You're Affected. Now What?
An estimated 29,500 companies in Germany fall under NIS2 scope. If you have more than 50 employees and operate in a covered sector – waste management, food production, manufacturing, energy, transport, health, digital infrastructure – you are almost certainly one of them. The BSIG entered force on December 6, 2025, and the BSI registration deadline was March 6, 2026.
Here's what most consultants won't tell you: for a mid-market company with basic IT, NIS2 compliance is manageable. It is not a 6-month, six-figure project. Most of the 49 BSIG requirements are write-once documentation – policies, risk assessments, procedures. Only a handful require ongoing operational processes. The law demands 'appropriate' measures proportional to your risk – not Fortune 500 security infrastructure.
This guide gives you the practical plan: a 12-week roadmap, the roles you need (all part-time, all existing staff), the common mistakes that trip up companies your size, and the priority order for tackling the 10 mandatory measures under §30 BSIG. No theory, no fear-mongering – just the steps.
- Companies with 50–250 employees in NIS2 sectors
- Limited IT staff – maybe 2–5 people, not a security team
- No dedicated compliance department or GRC experience
- First time dealing with NIS2, BSIG, or BSI registration
Implementation Roadmap
- BSI registration via Mein Unternehmenskonto + BSI portal
- Appoint compliance lead (part-time role, not a new hire)
- Management briefing on §38 BSIG duties and personal liability
- Set up compliance platform and invite team members
- Initial scope: identify which entity category applies (bwE or wE)
- Build asset inventory – group identical assets (e.g., '45 laptops' = 1 entry)
- Identify and categorize suppliers with access to your systems
- Conduct initial risk assessment: likelihood × impact for each asset
- Document risk treatment decisions: accept, mitigate, transfer, or avoid
- Map risks to BSIG measures – which controls address which risks
- Write or adopt security policies (information security, access control, incident response)

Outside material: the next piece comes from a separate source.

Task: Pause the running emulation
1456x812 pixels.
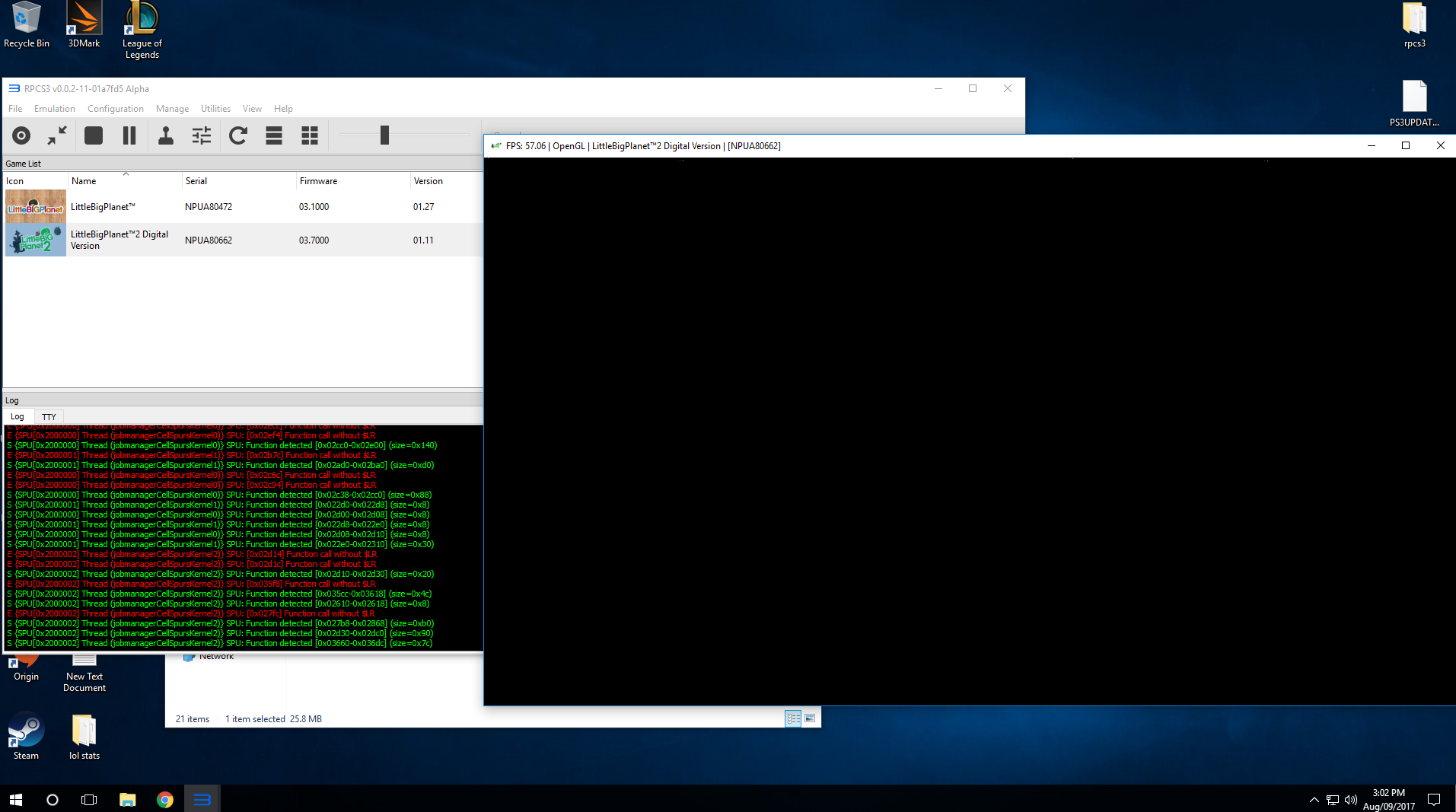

- Document cryptography usage and key management approach
- Set up incident response process with 24h/72h/1m cascade
- Review access control: least privilege, onboarding/offboarding procedures
- Document business continuity and backup procedures
- Implement or document MFA for critical systems
- Management formally approves all cybersecurity measures (§38 duty)
- Complete mandatory management cybersecurity training
- Upload evidence documents: screenshots, configs, policy sign-offs
- Run first effectiveness assessment – are controls actually working?
- Export compliance report for internal review
Compliance Lead (4–8 hours/week)
Drives the process, fills out requirement forms, coordinates with IT and management. Usually the IT manager, quality manager, or operations lead.
IT Contact (2–4 hours/week)
Provides technical input: asset details, network architecture, encryption status, access controls. Your admin or IT manager.
Management Sponsor (1–2 hours/week)
Reviews and approves measures, completes training, demonstrates oversight. Required by §38 BSIG – cannot be delegated.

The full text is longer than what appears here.